Problemler ve Görevler:
a: Yargıtay kararı metninden, "Taraflar arasındaki tazminat" sözcüklerini içeren ifadeyle başlayıp "incelendi, gereği düşünüldü." ile biten bölümü hiçbir değişiklik yapmadan aktarınız.
b: Yargıtay kararı metninde "Taraflar arasındaki tazminat davasının" sözleriyle başlayan paragrafı, temel bilgilerini koruyarak daha kısa biçimde yeniden yazınız.

Okunacak Metin:
-------

Abaküs Yazılım
17. Hukuk Dairesi
Esas No: 2015/8959
Karar No: 2018/1498
Karar Tarihi: 01.03.2018

Yargıtay 17. Hukuk Dairesi 2015/8959 Esas 2018/1498 Karar Sayılı İlamı

17. Hukuk Dairesi         2015/8959 E.  ,  2018/1498 K.

    "İçtihat Metni"


    MAHKEMESİ :Asliye Hukuk Mahkemesi
    DAVACILAR : 1-...
    2-...
    3-...
    4-...
    5-...
    DAVALILAR : 1-...
    2-...

    Taraflar arasındaki tazminat davasının yapılan yargılaması sonunda verilen hükmün duruşmalı olarak temyizen tetkiki davalı ... Gıda San. Tic. Ltd. Şti vekilince istenmiş olmakla duruşma için tayin edilen 13.2.2018 Salı günü davalı ... Gıda San. Tic. Ltd. Şti vekili Av. ... geldi. Davacılar ve diğer davalı tarafından gelen olmadı. Temyiz dilekçesinin süresi içinde verildiği anlaşıldıktan ve hazır bulunan davalı ... Gıda San. Tic. Ltd. Şti vekili dinlendikten sonra vaktin darlığından dolayı işin incelenerek karara bağlanması başka güne bırakılmış olup dosya incelendi, gereği düşünüldü.

    -K A R A R-

    Davacılar vekili; davalı tarafın işleteni ve trafik sigortacısı olduğu araç sürücüsünün kusurlu hareketi ile gerçekleşen kazada desteğin öldüğünü açıklayıp maddi – manevi tazminat talebinde bulunmuştur.
    Davalılar davanın reddini savunmuşlardır.
    Mahkemece, toplanan delillere göre davanın kısmen kabulüne karar verilmiş; hüküm, davalı ... Gıda San. Tic. Ltd Şti. vekili tarafından temyiz edilmiştir.
    1-Dava, trafik kazasından kaynaklanan destekten yoksun kalma tazminatı istemine ilişkindir.

-------

Gösterilen Bilgiler:
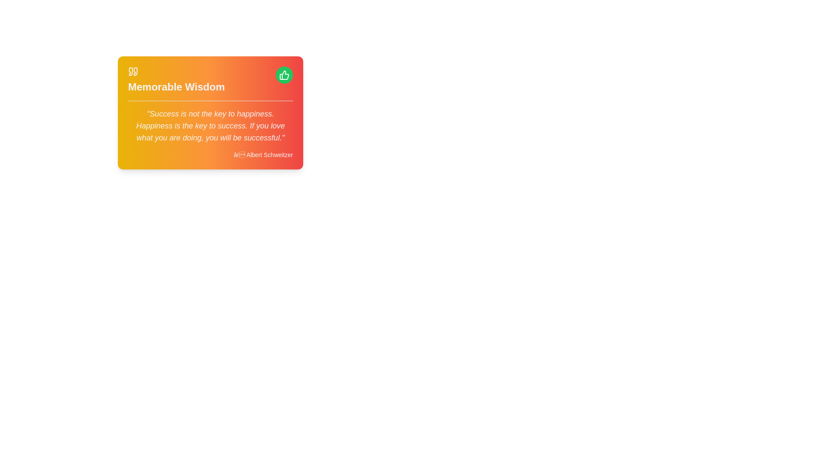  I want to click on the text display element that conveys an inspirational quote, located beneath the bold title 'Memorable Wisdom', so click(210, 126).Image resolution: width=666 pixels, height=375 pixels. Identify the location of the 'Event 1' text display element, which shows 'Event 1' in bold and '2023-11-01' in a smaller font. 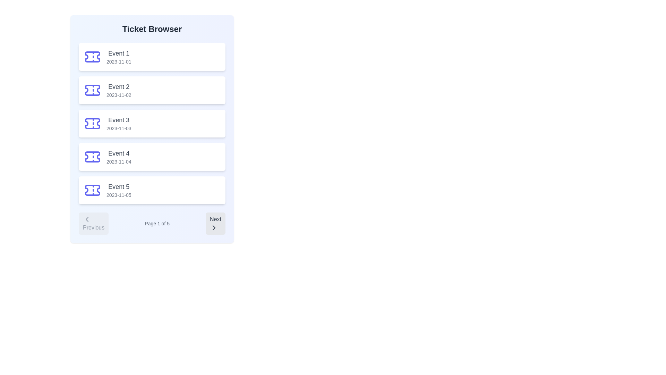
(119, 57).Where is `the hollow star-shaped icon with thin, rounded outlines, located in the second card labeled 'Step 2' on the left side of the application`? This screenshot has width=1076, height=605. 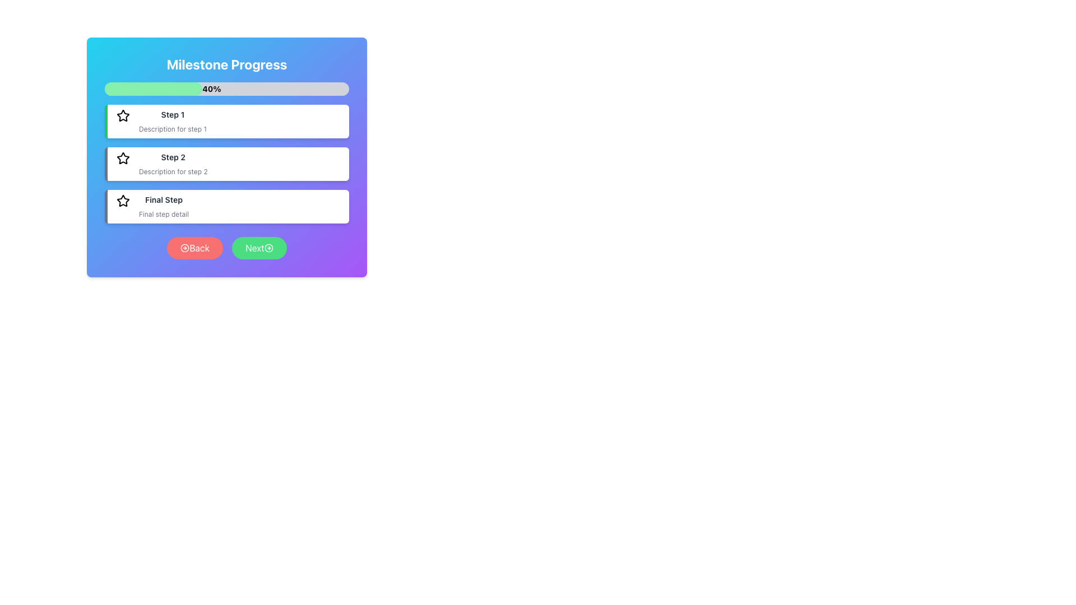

-------

Görevlerin Yanıtları:
a:
Taraflar arasındaki tazminat davasının yapılan yargılaması sonunda verilen hükmün duruşmalı olarak temyizen tetkiki davalı ... Gıda San. Tic. Ltd. Şti vekilince istenmiş olmakla duruşma için tayin edilen 13.2.2018 Salı günü davalı ... Gıda San. Tic. Ltd. Şti vekili Av. ... geldi. Davacılar ve diğer davalı tarafından gelen olmadı. Temyiz dilekçesinin süresi içinde verildiği anlaşıldıktan ve hazır bulunan davalı ... Gıda San. Tic. Ltd. Şti vekili dinlendikten sonra vaktin darlığından dolayı işin incelenerek karara bağlanması başka güne bırakılmış olup dosya incelendi, gereği düşünüldü.

b: Tazminat davasında verilen hükmün duruşmalı temyiz incelemesini davalı ... Gıda San. Tic. Ltd. Şti. vekili istemiştir. 13.2.2018 Salı günü yapılan duruşmaya yalnızca bu davalının vekili Av. ... gelmiş, davacılar ve diğer davalı katılmamıştır. Temyiz dilekçesinin süresi içinde verildiği anlaşılmış ve hazır bulunan vekil dinlenmiştir. Vaktin darlığı nedeniyle karar başka güne bırakılmış, ardından dosya incelenmiştir.